Reproduce the opening lines of the records exactly, up to and including the line in which "Given: Click the 卸载虚拟网卡 uninstall icon" occurs.

BEGIN

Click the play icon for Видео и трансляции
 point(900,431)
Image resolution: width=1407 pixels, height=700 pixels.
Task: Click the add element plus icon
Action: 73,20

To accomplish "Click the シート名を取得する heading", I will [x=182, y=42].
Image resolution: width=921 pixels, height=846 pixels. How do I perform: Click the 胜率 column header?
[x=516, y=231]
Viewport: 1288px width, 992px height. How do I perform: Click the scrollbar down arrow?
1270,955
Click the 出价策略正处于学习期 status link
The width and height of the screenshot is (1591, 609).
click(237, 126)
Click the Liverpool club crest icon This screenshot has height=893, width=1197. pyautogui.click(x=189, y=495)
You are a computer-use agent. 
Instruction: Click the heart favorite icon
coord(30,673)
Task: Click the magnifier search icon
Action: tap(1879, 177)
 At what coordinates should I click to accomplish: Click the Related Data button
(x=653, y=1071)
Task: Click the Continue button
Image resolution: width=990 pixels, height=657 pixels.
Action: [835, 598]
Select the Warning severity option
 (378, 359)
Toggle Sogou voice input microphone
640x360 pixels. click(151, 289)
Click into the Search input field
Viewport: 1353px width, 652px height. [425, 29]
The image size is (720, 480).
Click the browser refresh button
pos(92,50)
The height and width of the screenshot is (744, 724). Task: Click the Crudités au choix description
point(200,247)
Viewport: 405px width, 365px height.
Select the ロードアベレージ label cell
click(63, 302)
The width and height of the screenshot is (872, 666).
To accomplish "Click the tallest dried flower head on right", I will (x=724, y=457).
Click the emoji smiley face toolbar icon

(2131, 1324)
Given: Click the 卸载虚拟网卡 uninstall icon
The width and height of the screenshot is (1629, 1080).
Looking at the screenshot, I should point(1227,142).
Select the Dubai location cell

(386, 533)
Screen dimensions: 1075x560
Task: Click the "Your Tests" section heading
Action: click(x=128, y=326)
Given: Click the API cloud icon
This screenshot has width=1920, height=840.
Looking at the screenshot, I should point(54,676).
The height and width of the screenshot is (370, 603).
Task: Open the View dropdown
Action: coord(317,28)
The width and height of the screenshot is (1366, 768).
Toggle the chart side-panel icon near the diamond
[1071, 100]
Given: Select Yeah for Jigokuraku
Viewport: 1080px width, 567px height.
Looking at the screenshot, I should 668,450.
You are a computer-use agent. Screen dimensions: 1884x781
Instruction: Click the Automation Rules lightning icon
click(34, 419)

END

## ANSWER SPACE
Click the play icon for Видео и трансляции
 point(900,431)
Image resolution: width=1407 pixels, height=700 pixels.
Task: Click the add element plus icon
Action: 73,20

To accomplish "Click the シート名を取得する heading", I will [x=182, y=42].
Image resolution: width=921 pixels, height=846 pixels. How do I perform: Click the 胜率 column header?
[x=516, y=231]
Viewport: 1288px width, 992px height. How do I perform: Click the scrollbar down arrow?
1270,955
Click the 出价策略正处于学习期 status link
The width and height of the screenshot is (1591, 609).
click(237, 126)
Click the Liverpool club crest icon This screenshot has height=893, width=1197. pyautogui.click(x=189, y=495)
You are a computer-use agent. 
Instruction: Click the heart favorite icon
coord(30,673)
Task: Click the magnifier search icon
Action: tap(1879, 177)
 At what coordinates should I click to accomplish: Click the Related Data button
(x=653, y=1071)
Task: Click the Continue button
Image resolution: width=990 pixels, height=657 pixels.
Action: [835, 598]
Select the Warning severity option
 (378, 359)
Toggle Sogou voice input microphone
640x360 pixels. click(151, 289)
Click into the Search input field
Viewport: 1353px width, 652px height. [425, 29]
The image size is (720, 480).
Click the browser refresh button
pos(92,50)
The height and width of the screenshot is (744, 724). Task: Click the Crudités au choix description
point(200,247)
Viewport: 405px width, 365px height.
Select the ロードアベレージ label cell
click(63, 302)
The width and height of the screenshot is (872, 666).
To accomplish "Click the tallest dried flower head on right", I will (x=724, y=457).
Click the emoji smiley face toolbar icon

(2131, 1324)
Given: Click the 卸载虚拟网卡 uninstall icon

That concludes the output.